In other words, our elders should be recycled and put into the trash with other waste material because we are taking up too many of the vital resources of our nation. We are accused of taking resources that could be put into our schools, health, and infrastructures. Obviously, we elders are not our greatest treasure along with our children, rather it is more imperative that we build resources for killing and wasting others than it is to protect and secure those who have worked their intire lives to defend and secure the future of next generations.

It is our goal to honor and respect our elders by giving them nourishing touch by demonstrating our love, compassion and deepest respect for them in a time of need.  
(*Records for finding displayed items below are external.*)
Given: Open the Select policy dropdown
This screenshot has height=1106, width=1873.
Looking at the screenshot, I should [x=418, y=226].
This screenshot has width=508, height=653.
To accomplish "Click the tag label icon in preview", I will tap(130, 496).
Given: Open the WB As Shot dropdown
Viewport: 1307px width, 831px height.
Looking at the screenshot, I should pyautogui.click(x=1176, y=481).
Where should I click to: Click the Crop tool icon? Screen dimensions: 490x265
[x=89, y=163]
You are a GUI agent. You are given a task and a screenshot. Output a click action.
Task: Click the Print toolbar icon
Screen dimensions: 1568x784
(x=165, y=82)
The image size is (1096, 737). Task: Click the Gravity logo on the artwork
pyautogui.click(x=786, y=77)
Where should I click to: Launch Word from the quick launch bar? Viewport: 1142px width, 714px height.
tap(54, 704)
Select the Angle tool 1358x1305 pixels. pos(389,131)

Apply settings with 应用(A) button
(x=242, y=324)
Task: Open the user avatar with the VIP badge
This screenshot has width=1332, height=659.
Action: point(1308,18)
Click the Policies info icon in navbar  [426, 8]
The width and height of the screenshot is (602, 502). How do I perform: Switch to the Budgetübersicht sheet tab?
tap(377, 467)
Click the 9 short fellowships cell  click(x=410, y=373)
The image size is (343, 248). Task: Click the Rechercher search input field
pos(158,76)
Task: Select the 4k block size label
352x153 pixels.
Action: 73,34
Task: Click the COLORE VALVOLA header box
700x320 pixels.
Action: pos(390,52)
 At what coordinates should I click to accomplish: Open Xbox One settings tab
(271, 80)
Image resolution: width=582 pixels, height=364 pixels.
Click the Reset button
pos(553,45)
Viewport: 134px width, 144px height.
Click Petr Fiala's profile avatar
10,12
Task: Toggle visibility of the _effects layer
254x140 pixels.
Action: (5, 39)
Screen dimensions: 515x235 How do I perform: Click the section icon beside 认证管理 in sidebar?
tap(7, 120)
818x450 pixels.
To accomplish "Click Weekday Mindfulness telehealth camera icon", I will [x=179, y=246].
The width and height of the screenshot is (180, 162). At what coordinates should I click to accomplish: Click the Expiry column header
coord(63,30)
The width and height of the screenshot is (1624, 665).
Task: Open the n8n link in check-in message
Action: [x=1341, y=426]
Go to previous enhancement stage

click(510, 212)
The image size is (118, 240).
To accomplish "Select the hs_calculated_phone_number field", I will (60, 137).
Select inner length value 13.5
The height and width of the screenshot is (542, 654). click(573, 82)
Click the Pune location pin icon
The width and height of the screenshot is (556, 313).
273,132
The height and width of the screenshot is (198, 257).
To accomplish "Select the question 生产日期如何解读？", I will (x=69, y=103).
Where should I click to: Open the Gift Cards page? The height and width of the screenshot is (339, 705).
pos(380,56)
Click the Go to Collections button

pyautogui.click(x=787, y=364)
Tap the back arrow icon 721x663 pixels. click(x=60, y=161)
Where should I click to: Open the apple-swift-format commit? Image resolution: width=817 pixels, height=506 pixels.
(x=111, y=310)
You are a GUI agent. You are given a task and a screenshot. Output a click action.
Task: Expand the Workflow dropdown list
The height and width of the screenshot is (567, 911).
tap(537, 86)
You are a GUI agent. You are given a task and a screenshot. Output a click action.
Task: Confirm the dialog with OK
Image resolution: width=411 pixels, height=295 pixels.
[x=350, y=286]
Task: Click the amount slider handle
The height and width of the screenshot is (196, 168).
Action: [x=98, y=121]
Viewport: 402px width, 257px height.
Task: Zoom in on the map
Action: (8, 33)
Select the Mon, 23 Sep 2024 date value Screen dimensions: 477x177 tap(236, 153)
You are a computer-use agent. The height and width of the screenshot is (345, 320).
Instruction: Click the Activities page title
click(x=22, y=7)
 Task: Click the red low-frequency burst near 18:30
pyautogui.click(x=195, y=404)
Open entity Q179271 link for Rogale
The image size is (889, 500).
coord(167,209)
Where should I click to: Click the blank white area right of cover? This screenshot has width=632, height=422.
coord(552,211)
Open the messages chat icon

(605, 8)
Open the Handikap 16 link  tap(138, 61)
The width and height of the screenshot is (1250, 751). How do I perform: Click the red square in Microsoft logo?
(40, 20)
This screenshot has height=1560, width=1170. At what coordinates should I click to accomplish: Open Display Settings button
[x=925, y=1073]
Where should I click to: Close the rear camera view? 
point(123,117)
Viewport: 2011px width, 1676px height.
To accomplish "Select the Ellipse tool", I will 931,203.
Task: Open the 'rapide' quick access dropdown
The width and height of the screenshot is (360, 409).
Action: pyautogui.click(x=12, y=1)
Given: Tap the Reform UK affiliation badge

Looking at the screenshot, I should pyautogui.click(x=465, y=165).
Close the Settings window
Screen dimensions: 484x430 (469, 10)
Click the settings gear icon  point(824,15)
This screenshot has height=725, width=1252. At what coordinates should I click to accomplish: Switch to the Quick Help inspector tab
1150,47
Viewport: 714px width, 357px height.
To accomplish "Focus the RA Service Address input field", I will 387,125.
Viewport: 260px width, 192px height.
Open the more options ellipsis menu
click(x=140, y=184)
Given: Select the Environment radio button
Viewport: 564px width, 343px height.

16 Mar 2007 @ 19:23 by a-d : "A Man is in his Prime
at the age of 75, no earlier" this was /is Dr Johan Wretman's statement. He was (at least) in the Eighties the most respected and beloved Psychologist in Stockholm, Swe. I adored him and we had a lot of wonderful times discussing thing, penetrating the Darkness and pulling some light into it, during our sessions.
I was always so stunned by this very statement of his. And.... you know.... today I understand exactly what he meant -and.... he was right!!!
ALL that wisdom (things learned through personal experience/"Learned it the hard way" -is another way to put it). The other kind of Wisdom is then represented in the Young who understand to take to Heart what these Elders tell about the Life Experiences; that way the Young don't have to repeat every mistake in order to learn the lesson!....
What is the definition of Insanity?... Well, there's two definitions; both equally accurate and telling: 1) Insanity is to repeat the same thing over & over again AND expect a DIFFERENT outcome!
My comment to that: WHAT is Mankind doing (still) today???...but repeating History , yet expecting a different Outcome! This very truth is what ells me that the Gov.guys & Al, will lose the(ir losing ) Game, rigged for us.

2) To be a danger to Oneself or others. -this is an OFFICIAL definition of Insanity.
( my comment to that is: ) Now, do we know of any such guys?????...... WHAT ARE WE WAITING FOR???
I'm so glad you are not waiting for anything , Jerry. You are DOING Things already!
We all need to work towards this end: let the Light of Wisdom shine with each of its Colors, as it were: in the Elderly and in their Adepts; the Younger ones! Only then can the World /Planet AND Humankind at large be saved from Itself!